Both consumers with health insurance and those lacking any coverage are reporting problems paying medical bills, according to a survey by the Kaiser Family Foundation and The New York Times. 

Among respondents with health insurance, 20% reported problems paying medical bills in the year before taking the survey. The troubles often cause significant financial challenges and changes in employment and lifestyle, according to a news release from the Kaiser Family Foundation

"As expected, the situation is even worse among people who are uninsured: half (53% face problems with medical bills, bringing the overall total to 26%," according to the news release. "Among those facing problems with medical bills, almost identical shares of the insured (44%) and insured (45%) say the bills had a major impact on their families."

Sixty-six percent of respondents reporting problems paying medical bills said they were the result of a one-time or short-term healthcare expense such as a hospital stay or an accident, according to the survey. Thirty-three percent said the bills amount from medical treatments that have built up over time.

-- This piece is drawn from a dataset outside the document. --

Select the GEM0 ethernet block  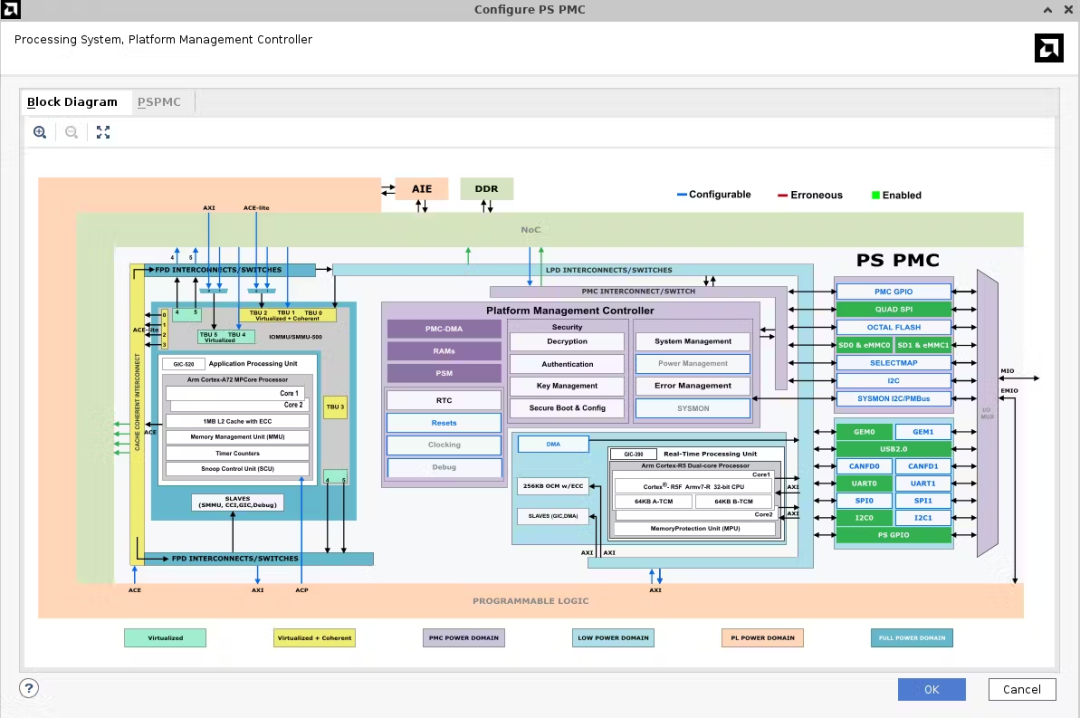pos(863,432)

Both groups report their medical bills harm their families as a result of less spending on basic household items and increasing credit card debt, according to the survey on the burden of medical debt.

The Kaiser Family Foundation and The New York Times surveyed 2,575 adults ages 18-64 between Aug. 28 and Sept. 28. More than 1,200 consumers reported problems paying medical bills while 1,371 did not.

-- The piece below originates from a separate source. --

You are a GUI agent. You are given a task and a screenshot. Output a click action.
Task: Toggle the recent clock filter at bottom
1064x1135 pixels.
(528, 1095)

According to the survey, insurance may initially guard people from having problems with healthcare bills but once those problems occur the impact is similar regardless of people’s insurance status.

"While insurance provides financial protection, that protection can be incomplete for a number of reasons, including rising deductibles and other forms of cost-sharing, out-of-network charges, the growing complexity of insurance that can leave consumers with unexpected bills, and the fact that many people have only modest financial assets to cover medical expenses," according to the foundation.

“In fact, people who have problems paying medical bills despite having health insurance are more likely than the uninsured with medical bill problems to say they’ve put off vacations or major household purchases (77% versus 64%), respectively,” according to the survey.

This trend continues through consumers other finances and household needs. Thirty-eight percent of insured respondents said they increased their credit card debt as a result of medical bill problems compared to 24% of uninsured respondents, according to the survey. Seventy-five percent of insured respondents compared to 62 percent of uninsured respondents cut back spending on food, clothing or basic household items; 63% compared to 51% used up all or most of their savings; and 31% compared to 17% took money out of their long-term savings accounts in order to pay for medical bills, the results show.

More people without insurance (41%) said they have problems getting the medical care they need as a result of medical bill problems compared to 26% of insured consumers, the results show.

In addition to the financial setbacks and debt respondents to the survey face because of problems paying medical bills, they also already have other forms of debt including:

  • Credit card debt: 56%
  • Car loans: 46%
  • Student Loans: 33%
  • Mortgages: 32%
  • Payday Loans: 17%
  • Other Outstanding Loans: 31%

High-deductibles and co-payments under some employer and Affordable Care Act health insurance plans have contributed to higher out-of-pocket costs at times for consumers, according to The New York Times article.